## PROBLEM:
From the entries below, output the line with "Where should I click to: Click pen" and each following line up to and including the line with "Where should I click to: Select", exactly as written.

## EXERCISE MATERIAL:
++++++++

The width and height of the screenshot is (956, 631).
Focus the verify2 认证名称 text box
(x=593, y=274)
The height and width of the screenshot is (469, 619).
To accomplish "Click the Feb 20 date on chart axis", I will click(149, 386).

++++++++

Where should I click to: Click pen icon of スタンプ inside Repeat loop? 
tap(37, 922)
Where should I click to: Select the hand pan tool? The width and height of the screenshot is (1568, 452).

++++++++

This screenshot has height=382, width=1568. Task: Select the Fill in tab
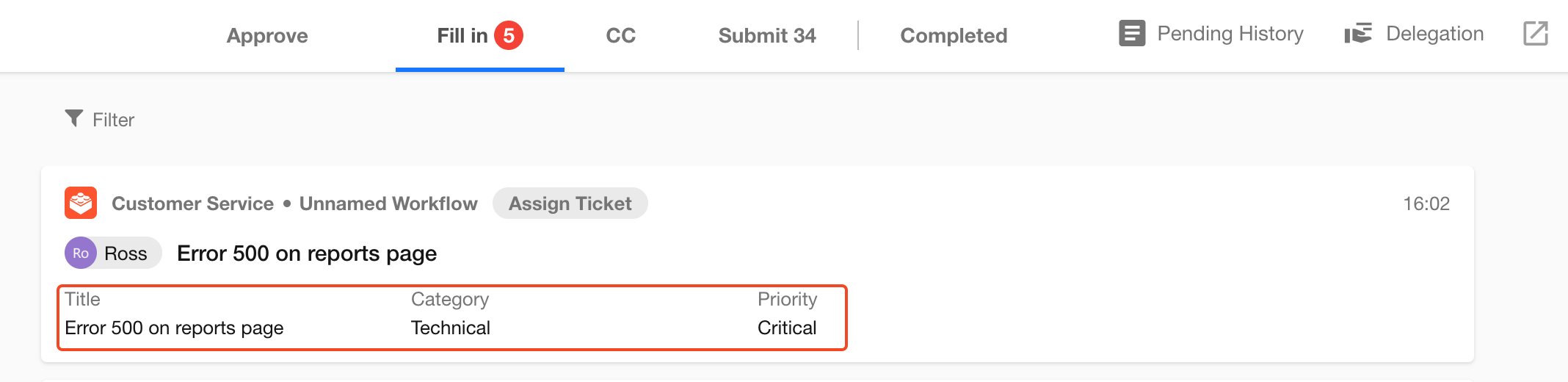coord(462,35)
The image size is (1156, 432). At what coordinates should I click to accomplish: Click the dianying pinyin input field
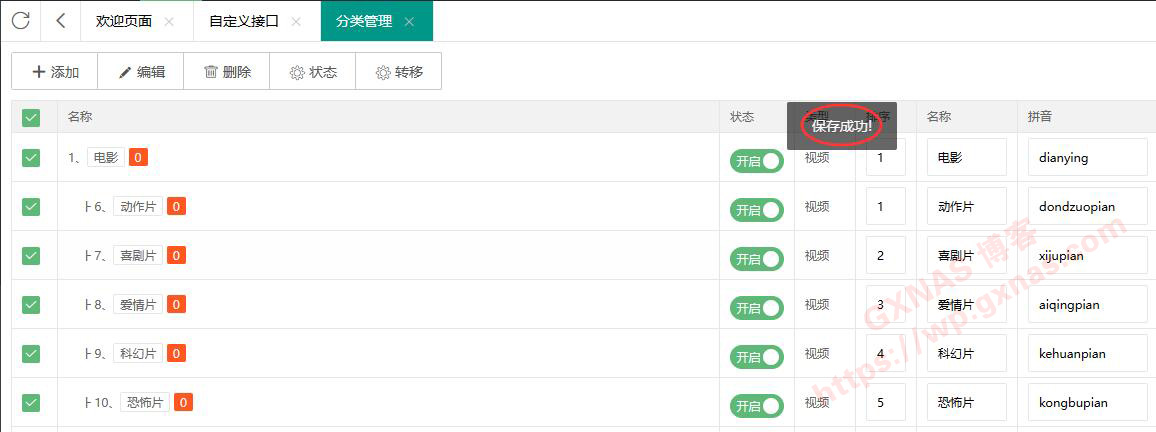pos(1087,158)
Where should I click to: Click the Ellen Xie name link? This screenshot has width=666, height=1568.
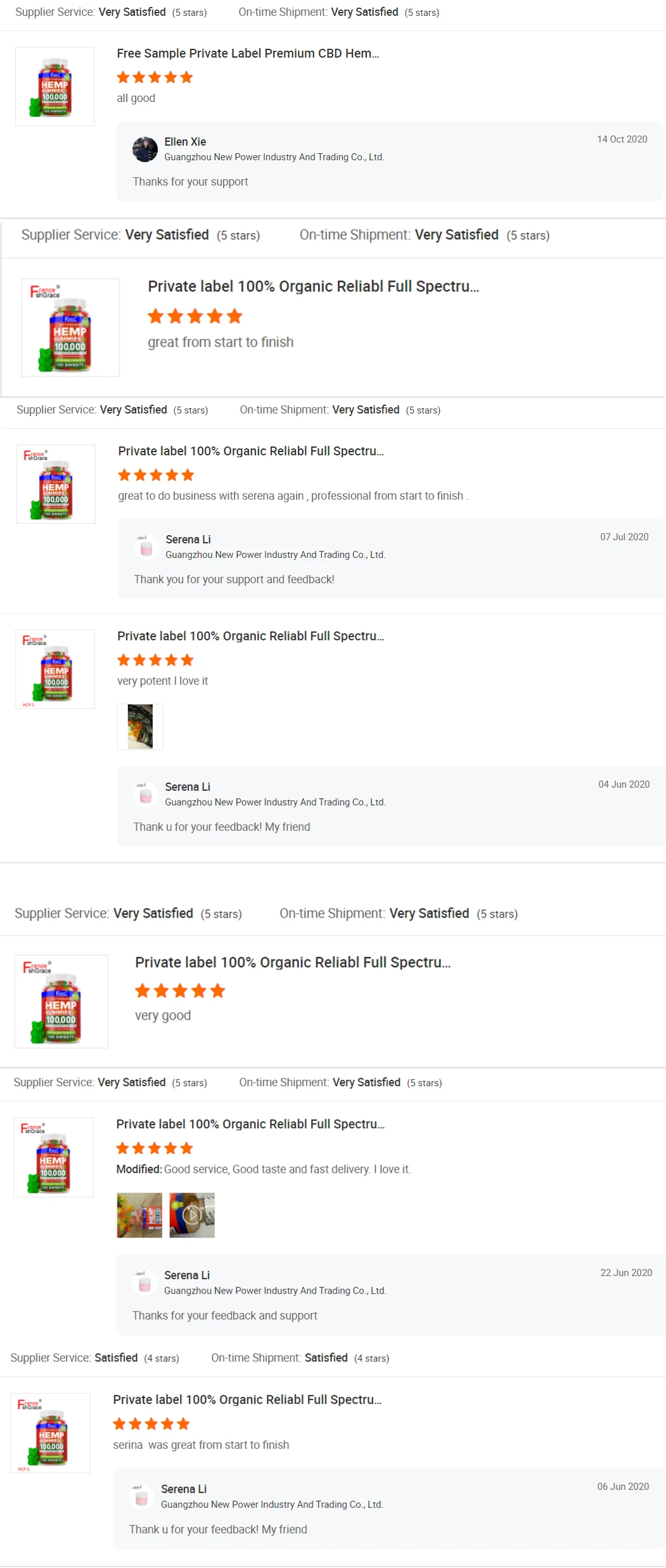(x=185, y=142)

++++++++

## SOLUTION BELOW:
Where should I click to: Click pen icon of スタンプ inside Repeat loop? 
tap(37, 922)
Where should I click to: Select the hand pan tool? The width and height of the screenshot is (1568, 452).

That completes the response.